Cette mission repose sur une déclaration signée par plus de 280 organisations de 30 pays et qui touche la Suisse au premier chef. En effet, sur les 21 plaintes déposées contre la Colombie par des investisseurs étrangers, trois émanent de la multinationale suisse des matières premières Glencore, propriétaire exclusif de la mine de charbon de Cerrejón, la plus grande mine à ciel ouvert d’Amérique latine et l’une des plus grandes du monde. La dernière plainte en date fait suite à la décision de la Cour constitutionnelle colombienne de bloquer les travaux de détournement de la rivière Arrojo Bruno, dont l’impact sanitaire et environnemental sur les communautés locales Wayuu et Afro-descendants est catastrophique. On ne connaît pas le montant de l’indemnisation demandé par Glencore, ce qui démontre l’opacité de ce mécanisme unique en droit international, qui permet à un investisseur étranger de porter plainte contre l’Etat hôte devant un tribunal arbitral, sur la base du traité de protection des investissements entre les deux pays. Mais pas l’inverse.

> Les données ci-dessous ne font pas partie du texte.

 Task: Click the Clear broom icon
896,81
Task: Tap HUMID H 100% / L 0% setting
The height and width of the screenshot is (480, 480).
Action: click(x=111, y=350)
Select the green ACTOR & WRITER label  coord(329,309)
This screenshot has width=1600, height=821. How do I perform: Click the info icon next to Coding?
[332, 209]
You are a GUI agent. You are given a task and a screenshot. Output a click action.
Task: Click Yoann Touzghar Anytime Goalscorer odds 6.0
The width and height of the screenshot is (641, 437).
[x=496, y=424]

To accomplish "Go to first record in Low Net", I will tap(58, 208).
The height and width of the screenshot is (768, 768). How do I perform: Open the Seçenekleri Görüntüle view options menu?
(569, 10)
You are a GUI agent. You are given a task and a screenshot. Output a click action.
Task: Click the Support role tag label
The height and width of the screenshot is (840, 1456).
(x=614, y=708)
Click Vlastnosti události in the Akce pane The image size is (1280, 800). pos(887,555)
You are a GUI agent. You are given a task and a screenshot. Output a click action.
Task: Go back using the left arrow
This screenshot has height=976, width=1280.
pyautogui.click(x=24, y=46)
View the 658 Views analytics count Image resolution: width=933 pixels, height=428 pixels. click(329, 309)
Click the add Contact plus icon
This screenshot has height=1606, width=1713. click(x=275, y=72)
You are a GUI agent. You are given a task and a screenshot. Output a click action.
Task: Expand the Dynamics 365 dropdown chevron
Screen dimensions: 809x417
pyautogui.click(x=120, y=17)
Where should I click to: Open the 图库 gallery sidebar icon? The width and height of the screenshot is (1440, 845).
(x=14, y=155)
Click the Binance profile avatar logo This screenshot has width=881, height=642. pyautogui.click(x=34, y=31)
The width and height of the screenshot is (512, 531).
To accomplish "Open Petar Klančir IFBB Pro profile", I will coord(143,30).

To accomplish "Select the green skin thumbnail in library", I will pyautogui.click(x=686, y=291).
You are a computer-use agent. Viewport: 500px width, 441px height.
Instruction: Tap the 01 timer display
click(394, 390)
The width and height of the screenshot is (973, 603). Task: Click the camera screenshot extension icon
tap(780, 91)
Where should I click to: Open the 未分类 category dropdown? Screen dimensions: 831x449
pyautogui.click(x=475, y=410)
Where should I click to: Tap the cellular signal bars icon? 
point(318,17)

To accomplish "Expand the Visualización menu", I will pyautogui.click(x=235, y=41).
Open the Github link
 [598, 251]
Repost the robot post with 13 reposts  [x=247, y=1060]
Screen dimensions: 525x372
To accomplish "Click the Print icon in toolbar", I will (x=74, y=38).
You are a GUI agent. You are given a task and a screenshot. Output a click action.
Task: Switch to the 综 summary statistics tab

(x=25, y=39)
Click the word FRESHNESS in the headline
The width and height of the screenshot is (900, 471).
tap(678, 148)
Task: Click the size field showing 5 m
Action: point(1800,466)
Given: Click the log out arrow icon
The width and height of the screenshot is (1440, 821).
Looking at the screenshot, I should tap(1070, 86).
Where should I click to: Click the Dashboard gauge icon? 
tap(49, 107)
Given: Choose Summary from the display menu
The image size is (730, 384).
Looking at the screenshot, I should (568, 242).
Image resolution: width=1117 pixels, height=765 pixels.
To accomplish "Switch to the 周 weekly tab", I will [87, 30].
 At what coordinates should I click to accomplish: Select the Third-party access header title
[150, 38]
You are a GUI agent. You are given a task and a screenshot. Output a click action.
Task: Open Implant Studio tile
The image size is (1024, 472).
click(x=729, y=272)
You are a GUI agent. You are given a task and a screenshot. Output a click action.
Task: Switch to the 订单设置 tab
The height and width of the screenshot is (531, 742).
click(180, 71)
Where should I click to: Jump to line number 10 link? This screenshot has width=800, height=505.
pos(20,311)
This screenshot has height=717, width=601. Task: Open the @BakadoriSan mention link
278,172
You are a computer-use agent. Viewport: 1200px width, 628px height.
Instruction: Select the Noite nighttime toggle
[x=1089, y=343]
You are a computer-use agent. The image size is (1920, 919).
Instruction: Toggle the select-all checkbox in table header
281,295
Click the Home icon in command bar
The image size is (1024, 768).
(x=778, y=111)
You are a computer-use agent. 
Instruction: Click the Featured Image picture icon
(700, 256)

Les 21 demandes d'indemnisation connues à ce jour totalisent 2,5 milliards USD au bas mot, selon les chiffres de l'Agence de défense juridique de l'État et un récent rapport de Transnational Institue (TNI) en collaboration avec Cajar, un collectif d’avocats colombiens. Ces demandes émanent d'entreprises transnationales de cinq pays : les États-Unis, le Canada, le Royaume-Uni, la Suisse et l'Espagne. Près de la moitié sont des entreprises extractives, qui utilisent fréquemment ce mécanisme pour faire pression sur les gouvernements et contester des lois, politiques publiques et décisions de justice nécessaires à faire face à la crise climatique, sortir de l'extractivisme et aller vers la transition énergétique et la justice environnementale.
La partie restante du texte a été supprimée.